Belgium Law Restricts Online Gambling Services

Published Friday, September 10, 2010 -

A revamped new law, scheduled to come into effect at the beginning of 2011, restricts online gambling services to certain licensed operators in Belgium.
The government says it's justification for the rule is to protect public interests.

According to an article presented by the InterGaming web site, Koen Platteau a lawyer from law firm Olswang, commented, "The Belgian approach towards online gambling is certainly not unique within the E.U.," Platteau continued, "It is important to stress that there will be no monopoly on online gambling in Belgium. However, only a limited number of operators will be entitled to offer the service."

The lawyer pointed out, "They claim that the offline requirement creates barriers to the E.U. internal market." "In particular, they invoke the principles of free movement of services and freedom of establishment. Interestingly, the European Commission voiced similar concerns when it reviewed a draft of the Gambling Act containing the offline requirement. However, the Belgian Parliament adopted the offline requirement regardless of the Commission’s comments."
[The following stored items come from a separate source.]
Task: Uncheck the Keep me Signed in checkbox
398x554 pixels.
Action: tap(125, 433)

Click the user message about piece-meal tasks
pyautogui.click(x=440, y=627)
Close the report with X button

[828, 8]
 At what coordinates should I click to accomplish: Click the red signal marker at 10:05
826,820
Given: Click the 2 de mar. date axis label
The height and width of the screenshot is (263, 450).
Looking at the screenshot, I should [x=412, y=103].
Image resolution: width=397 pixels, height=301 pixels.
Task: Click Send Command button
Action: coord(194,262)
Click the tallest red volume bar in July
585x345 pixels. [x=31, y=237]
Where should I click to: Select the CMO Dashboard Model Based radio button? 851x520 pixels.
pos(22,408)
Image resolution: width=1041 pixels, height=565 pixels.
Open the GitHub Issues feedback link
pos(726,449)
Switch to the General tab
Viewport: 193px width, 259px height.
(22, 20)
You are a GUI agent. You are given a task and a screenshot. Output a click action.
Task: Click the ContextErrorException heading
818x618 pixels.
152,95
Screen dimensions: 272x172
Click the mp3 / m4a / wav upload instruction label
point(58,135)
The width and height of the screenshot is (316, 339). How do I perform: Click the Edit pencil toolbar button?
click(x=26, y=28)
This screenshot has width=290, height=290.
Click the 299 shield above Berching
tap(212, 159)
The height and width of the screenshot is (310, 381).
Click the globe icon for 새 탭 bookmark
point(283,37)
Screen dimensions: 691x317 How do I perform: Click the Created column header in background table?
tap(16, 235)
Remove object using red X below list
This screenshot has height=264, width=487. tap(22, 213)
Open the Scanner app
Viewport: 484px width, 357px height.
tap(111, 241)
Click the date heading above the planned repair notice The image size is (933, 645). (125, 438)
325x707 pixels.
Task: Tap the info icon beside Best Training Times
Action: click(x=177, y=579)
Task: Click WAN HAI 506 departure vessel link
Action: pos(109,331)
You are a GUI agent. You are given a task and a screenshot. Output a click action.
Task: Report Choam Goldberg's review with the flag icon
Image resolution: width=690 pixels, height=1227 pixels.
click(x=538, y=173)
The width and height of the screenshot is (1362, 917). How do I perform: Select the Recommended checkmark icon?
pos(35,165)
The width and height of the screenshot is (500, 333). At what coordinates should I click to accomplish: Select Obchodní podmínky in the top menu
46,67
Belgium's new Gambling Act will certainly come under scrutiny by the European community and the courts. A complaint has been filed with the European Commission by various opponents to Belgium's proposed legislation.
Legal precedents have been set by the ECJ regarding the online gambling issue in Europe. One strong example being the ruling on the Portuguese monopoly after the ECJ considered that monopoly justified because of the absence of harmonisation at the EU level and the risks of fraud and crime.
The ECJ has confirmed that under current law in the European Union, member states do not have to recognise gambling licences issued by national authorities.
The government of Belgium's position looks locked up and will evoke debate and argument and as yet the European Commission has not revealed their intentions.
Online gambling operators are waiting patiently to enter the market in the entire European Union once there is a consistent law that is fair and equal to all players in the field.